Cuando se hubo alejado unos quinientos metros por la carretera, Gambol levantó el pie del acelerador, apoyó las muñecas en el volante y se desentumeció los hombros. Había mucho tráfico. El problema estaba en el otro lado, en un carril que iba al norte, pero los vehículos en el carril que iba al sur donde estaba él habían aminorado la marcha hasta un ritmo de peatón. A aquella velocidad, el Hombre Alto llegaría a Madrona antes que él.

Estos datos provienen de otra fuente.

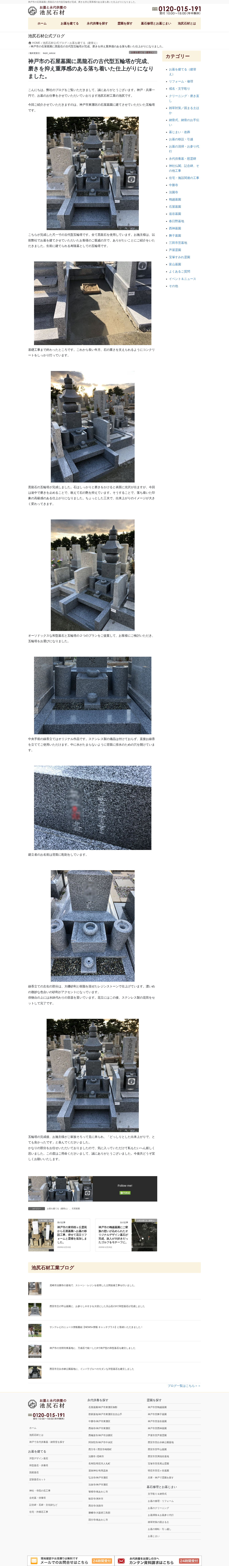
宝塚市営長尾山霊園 (158, 1463)
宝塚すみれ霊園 (179, 257)
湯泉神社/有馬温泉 (98, 1470)
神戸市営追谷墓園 (157, 1421)
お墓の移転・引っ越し (159, 1529)
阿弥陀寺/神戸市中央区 (101, 1442)
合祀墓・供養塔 (37, 1497)
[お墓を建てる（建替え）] (144, 1227)
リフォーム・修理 (181, 81)
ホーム (32, 1428)
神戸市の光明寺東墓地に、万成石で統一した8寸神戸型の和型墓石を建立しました (92, 1348)
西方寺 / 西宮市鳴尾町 (100, 1449)
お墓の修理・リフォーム (161, 1501)
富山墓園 (175, 264)
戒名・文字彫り (179, 88)
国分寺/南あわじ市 (98, 1519)
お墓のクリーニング (158, 1508)
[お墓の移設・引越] (41, 1232)
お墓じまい (154, 1536)
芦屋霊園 (175, 250)
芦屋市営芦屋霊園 (157, 1435)
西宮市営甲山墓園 (157, 1449)
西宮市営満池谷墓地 (158, 1456)
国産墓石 (34, 1472)
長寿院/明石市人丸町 (99, 1463)
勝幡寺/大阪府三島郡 (99, 1512)
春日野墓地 (176, 221)
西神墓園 (175, 228)
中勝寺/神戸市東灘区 (99, 1421)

Miró por el retrovisor y vio al Hombre Alto paseando por detrás de él en dirección al pueblo, en medio del fresco del anochecer; los faros de los coches que pasaban elevaban su silueta y la empujaban a un lado.

El Hombre Alto se ocupaba de números, impuestos y cuentas bancarias. Había montado la evasión fiscal del propio Gambol. A Gambol le caía bien.

Bajó la mano, encontró el botón, echó su asiento hacia atrás del todo y relajó el ángulo de la pierna derecha. Llamó por teléfono a Mary y le dijo:

—¿Qué sabes de ordenadores?

—Sé que me ponen enferma. En los últimos años que pasé en el servicio tenía que conectarme todos los días.

—Necesito que te pongas en un ordenador para ayudarme.

—¿De quién es el teléfono que estás usando? He estado a punto de no contestar.

—Regalo de un amigo.

Los vehículos que pasaban a su alrededor proyectaban un parpadeo de luces azules y blancas. Mientras pasaba despacio con el Caddy junto al lugar de la carretera donde estaba el problema, estuvo a punto de pararse. Los accidentes no eran cosa suya y quedarse mirándolos boquiabierto no era más que otro síntoma de la enfermedad humana. Pero aquel coche le resultaba familiar.

Se despertó en una oscuridad roja. El ruido del río la puso de pie y la transportó por un túnel que se ramificaba hacia la luz y el ruido del agua.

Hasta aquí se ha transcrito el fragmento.